Two weeks into the official Trump administration, the first jobs report debuted. The data was mixed.
The numbers themselves show that the economy added 227,000 jobs, and at the same time, the unemployment rate ticked higher to 4.8 percent in January from its last reading of 4.7 percent in the prior month.
The additions to the job rosters far outpaced the 180,000 individuals analysts had expected businesses to add in the month.
The “mixed” part came with the fact that wage gains were below expectations, as average hourly earnings were up a scant 10 basis points, sequentially, with consensus at 30 basis points. The measurement year over year was at 2.5 percent growth, below the 2.8 percent growth economists sought. The total number of hours worked inched up slightly to 34.4 from a prior 34.3.
The data from the Bureau of Labor Statistics may or may not give pause to the Fed as wage gains do indeed factor into inflation estimates, which in turn factor into decisions to raise interest rates or keep them steady.
The biggest gains in the payrolls came through retail, up 46,000 positions and construction jobs, up 36,000 positions.

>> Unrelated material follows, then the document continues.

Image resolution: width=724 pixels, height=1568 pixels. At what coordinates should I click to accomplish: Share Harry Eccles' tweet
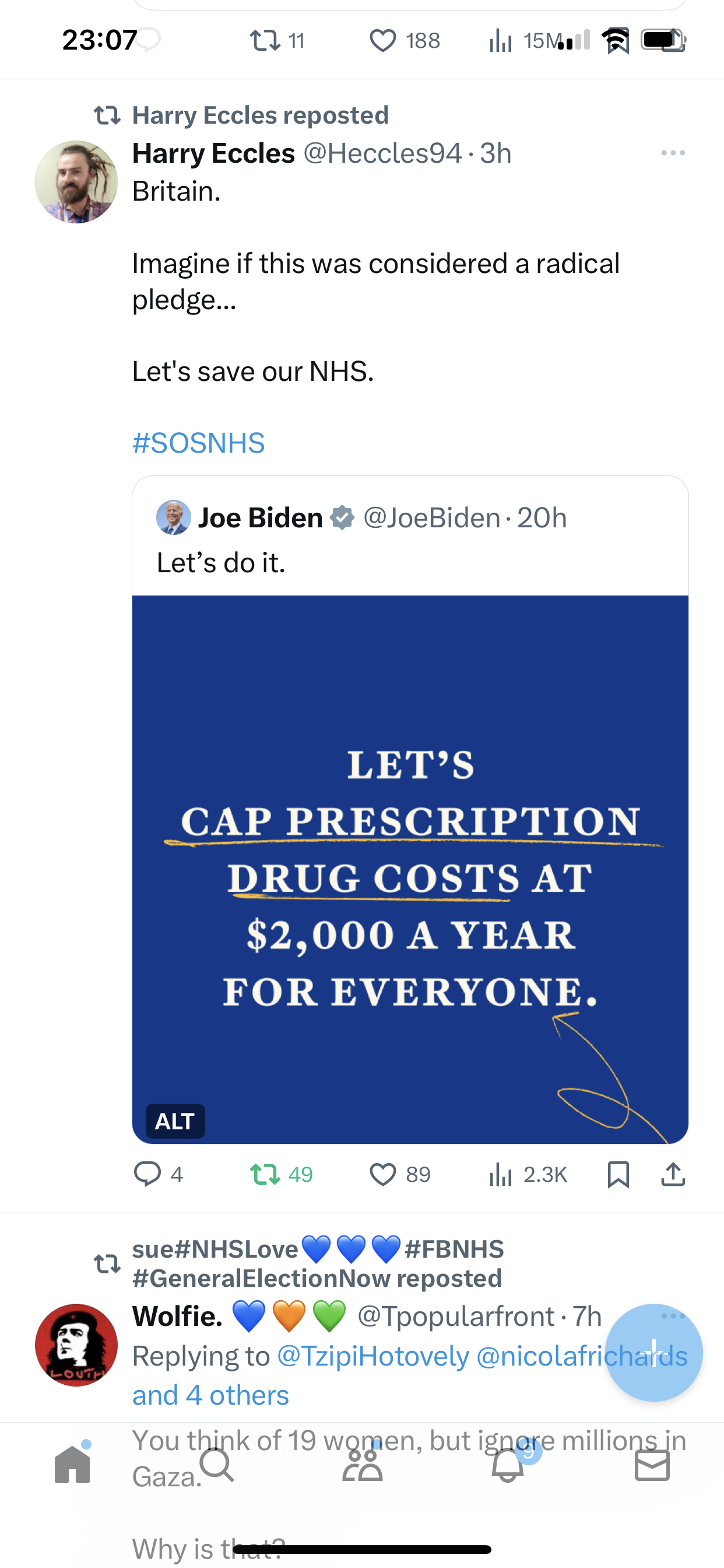pos(673,1174)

The various stock markets took the news well, with the Dow Jones Industrial Average up about 85 basis points, and the broader Standard and Poor’s 500 Stock Index up 70 basis points. With sanguine hiring trends, there’s another data point that may cheer firms and investors, as the labor force participation rate has gone up, too. The rate is now 62.9 percent, the best showing in about four months. This data point implies that those U.S. workers who had given up on job searches, for a variety of reasons, are now back in the labor force, having found and accepted work.